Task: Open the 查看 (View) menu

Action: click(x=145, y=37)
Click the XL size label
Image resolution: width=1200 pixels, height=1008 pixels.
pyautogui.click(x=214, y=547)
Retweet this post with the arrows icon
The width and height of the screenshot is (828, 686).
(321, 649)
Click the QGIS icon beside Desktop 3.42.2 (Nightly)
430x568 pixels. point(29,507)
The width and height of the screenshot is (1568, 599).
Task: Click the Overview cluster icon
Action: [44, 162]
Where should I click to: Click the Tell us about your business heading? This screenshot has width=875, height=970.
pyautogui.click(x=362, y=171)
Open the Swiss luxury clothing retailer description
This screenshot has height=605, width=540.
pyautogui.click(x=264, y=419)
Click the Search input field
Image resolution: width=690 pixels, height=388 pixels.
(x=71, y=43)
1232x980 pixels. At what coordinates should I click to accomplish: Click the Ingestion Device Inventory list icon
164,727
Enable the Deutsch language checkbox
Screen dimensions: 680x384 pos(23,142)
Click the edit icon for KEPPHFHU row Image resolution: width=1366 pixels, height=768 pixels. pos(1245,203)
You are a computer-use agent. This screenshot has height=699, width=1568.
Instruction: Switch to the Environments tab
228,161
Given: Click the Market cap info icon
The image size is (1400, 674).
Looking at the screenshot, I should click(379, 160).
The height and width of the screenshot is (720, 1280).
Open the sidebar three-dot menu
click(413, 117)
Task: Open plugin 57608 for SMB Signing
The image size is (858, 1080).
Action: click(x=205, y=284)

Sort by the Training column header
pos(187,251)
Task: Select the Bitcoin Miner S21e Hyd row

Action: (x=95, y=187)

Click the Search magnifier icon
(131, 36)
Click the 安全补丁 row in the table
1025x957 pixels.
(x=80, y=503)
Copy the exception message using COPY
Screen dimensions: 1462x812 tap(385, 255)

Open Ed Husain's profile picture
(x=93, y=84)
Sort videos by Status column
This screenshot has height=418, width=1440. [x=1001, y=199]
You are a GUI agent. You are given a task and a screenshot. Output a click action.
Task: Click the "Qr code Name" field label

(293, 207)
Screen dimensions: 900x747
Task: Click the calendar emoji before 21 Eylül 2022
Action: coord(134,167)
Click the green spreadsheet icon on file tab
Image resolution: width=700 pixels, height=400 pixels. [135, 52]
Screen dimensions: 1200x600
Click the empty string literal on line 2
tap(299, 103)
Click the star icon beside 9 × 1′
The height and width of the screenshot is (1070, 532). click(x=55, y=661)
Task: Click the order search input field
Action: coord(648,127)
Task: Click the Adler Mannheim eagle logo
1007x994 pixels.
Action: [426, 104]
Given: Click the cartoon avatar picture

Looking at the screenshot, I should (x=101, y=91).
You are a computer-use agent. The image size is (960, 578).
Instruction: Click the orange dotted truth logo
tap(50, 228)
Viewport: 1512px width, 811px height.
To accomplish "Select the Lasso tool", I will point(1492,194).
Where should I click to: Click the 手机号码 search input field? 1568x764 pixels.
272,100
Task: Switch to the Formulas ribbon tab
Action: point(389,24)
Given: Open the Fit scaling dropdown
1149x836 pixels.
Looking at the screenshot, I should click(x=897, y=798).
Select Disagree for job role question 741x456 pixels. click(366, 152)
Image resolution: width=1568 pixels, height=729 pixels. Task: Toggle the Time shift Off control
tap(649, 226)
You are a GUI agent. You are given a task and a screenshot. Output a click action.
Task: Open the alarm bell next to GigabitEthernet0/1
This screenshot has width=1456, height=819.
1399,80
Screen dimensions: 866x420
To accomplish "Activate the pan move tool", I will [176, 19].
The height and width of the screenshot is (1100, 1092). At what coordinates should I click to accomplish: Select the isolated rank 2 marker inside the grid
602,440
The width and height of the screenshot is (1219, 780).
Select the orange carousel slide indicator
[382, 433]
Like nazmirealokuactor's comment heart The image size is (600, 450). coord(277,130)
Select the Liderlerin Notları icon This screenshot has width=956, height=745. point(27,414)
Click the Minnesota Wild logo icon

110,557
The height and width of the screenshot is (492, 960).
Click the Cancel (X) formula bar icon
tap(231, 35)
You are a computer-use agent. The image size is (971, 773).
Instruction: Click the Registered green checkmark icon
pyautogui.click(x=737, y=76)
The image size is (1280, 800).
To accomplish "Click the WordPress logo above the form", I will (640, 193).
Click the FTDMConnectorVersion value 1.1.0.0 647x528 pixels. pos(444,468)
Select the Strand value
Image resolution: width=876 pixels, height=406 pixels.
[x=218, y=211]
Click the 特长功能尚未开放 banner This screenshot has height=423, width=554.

####

▸ **Request**
Reproduce every item above word for word, line by line, in the same order.

▸ **Exercise solution**
Task: Open the 查看 (View) menu

Action: click(x=145, y=37)
Click the XL size label
Image resolution: width=1200 pixels, height=1008 pixels.
pyautogui.click(x=214, y=547)
Retweet this post with the arrows icon
The width and height of the screenshot is (828, 686).
(321, 649)
Click the QGIS icon beside Desktop 3.42.2 (Nightly)
430x568 pixels. point(29,507)
The width and height of the screenshot is (1568, 599).
Task: Click the Overview cluster icon
Action: [44, 162]
Where should I click to: Click the Tell us about your business heading? This screenshot has width=875, height=970.
pyautogui.click(x=362, y=171)
Open the Swiss luxury clothing retailer description
This screenshot has height=605, width=540.
pyautogui.click(x=264, y=419)
Click the Search input field
Image resolution: width=690 pixels, height=388 pixels.
(x=71, y=43)
1232x980 pixels. At what coordinates should I click to accomplish: Click the Ingestion Device Inventory list icon
164,727
Enable the Deutsch language checkbox
Screen dimensions: 680x384 pos(23,142)
Click the edit icon for KEPPHFHU row Image resolution: width=1366 pixels, height=768 pixels. pos(1245,203)
You are a computer-use agent. This screenshot has height=699, width=1568.
Instruction: Switch to the Environments tab
228,161
Given: Click the Market cap info icon
The image size is (1400, 674).
Looking at the screenshot, I should click(379, 160).
The height and width of the screenshot is (720, 1280).
Open the sidebar three-dot menu
click(413, 117)
Task: Open plugin 57608 for SMB Signing
The image size is (858, 1080).
Action: click(x=205, y=284)

Sort by the Training column header
pos(187,251)
Task: Select the Bitcoin Miner S21e Hyd row

Action: (x=95, y=187)

Click the Search magnifier icon
(131, 36)
Click the 安全补丁 row in the table
1025x957 pixels.
(x=80, y=503)
Copy the exception message using COPY
Screen dimensions: 1462x812 tap(385, 255)

Open Ed Husain's profile picture
(x=93, y=84)
Sort videos by Status column
This screenshot has height=418, width=1440. [x=1001, y=199]
You are a GUI agent. You are given a task and a screenshot. Output a click action.
Task: Click the "Qr code Name" field label

(293, 207)
Screen dimensions: 900x747
Task: Click the calendar emoji before 21 Eylül 2022
Action: coord(134,167)
Click the green spreadsheet icon on file tab
Image resolution: width=700 pixels, height=400 pixels. [135, 52]
Screen dimensions: 1200x600
Click the empty string literal on line 2
tap(299, 103)
Click the star icon beside 9 × 1′
The height and width of the screenshot is (1070, 532). click(x=55, y=661)
Task: Click the order search input field
Action: coord(648,127)
Task: Click the Adler Mannheim eagle logo
1007x994 pixels.
Action: [426, 104]
Given: Click the cartoon avatar picture

Looking at the screenshot, I should (x=101, y=91).
You are a computer-use agent. The image size is (960, 578).
Instruction: Click the orange dotted truth logo
tap(50, 228)
Viewport: 1512px width, 811px height.
To accomplish "Select the Lasso tool", I will point(1492,194).
Where should I click to: Click the 手机号码 search input field? 1568x764 pixels.
272,100
Task: Switch to the Formulas ribbon tab
Action: point(389,24)
Given: Open the Fit scaling dropdown
1149x836 pixels.
Looking at the screenshot, I should click(x=897, y=798).
Select Disagree for job role question 741x456 pixels. click(366, 152)
Image resolution: width=1568 pixels, height=729 pixels. Task: Toggle the Time shift Off control
tap(649, 226)
You are a GUI agent. You are given a task and a screenshot. Output a click action.
Task: Open the alarm bell next to GigabitEthernet0/1
This screenshot has width=1456, height=819.
1399,80
Screen dimensions: 866x420
To accomplish "Activate the pan move tool", I will [176, 19].
The height and width of the screenshot is (1100, 1092). At what coordinates should I click to accomplish: Select the isolated rank 2 marker inside the grid
602,440
The width and height of the screenshot is (1219, 780).
Select the orange carousel slide indicator
[382, 433]
Like nazmirealokuactor's comment heart The image size is (600, 450). coord(277,130)
Select the Liderlerin Notları icon This screenshot has width=956, height=745. point(27,414)
Click the Minnesota Wild logo icon

110,557
The height and width of the screenshot is (492, 960).
Click the Cancel (X) formula bar icon
tap(231, 35)
You are a computer-use agent. The image size is (971, 773).
Instruction: Click the Registered green checkmark icon
pyautogui.click(x=737, y=76)
The image size is (1280, 800).
To accomplish "Click the WordPress logo above the form", I will (640, 193).
Click the FTDMConnectorVersion value 1.1.0.0 647x528 pixels. pos(444,468)
Select the Strand value
Image resolution: width=876 pixels, height=406 pixels.
[x=218, y=211]
Click the 特长功能尚未开放 banner This screenshot has height=423, width=554.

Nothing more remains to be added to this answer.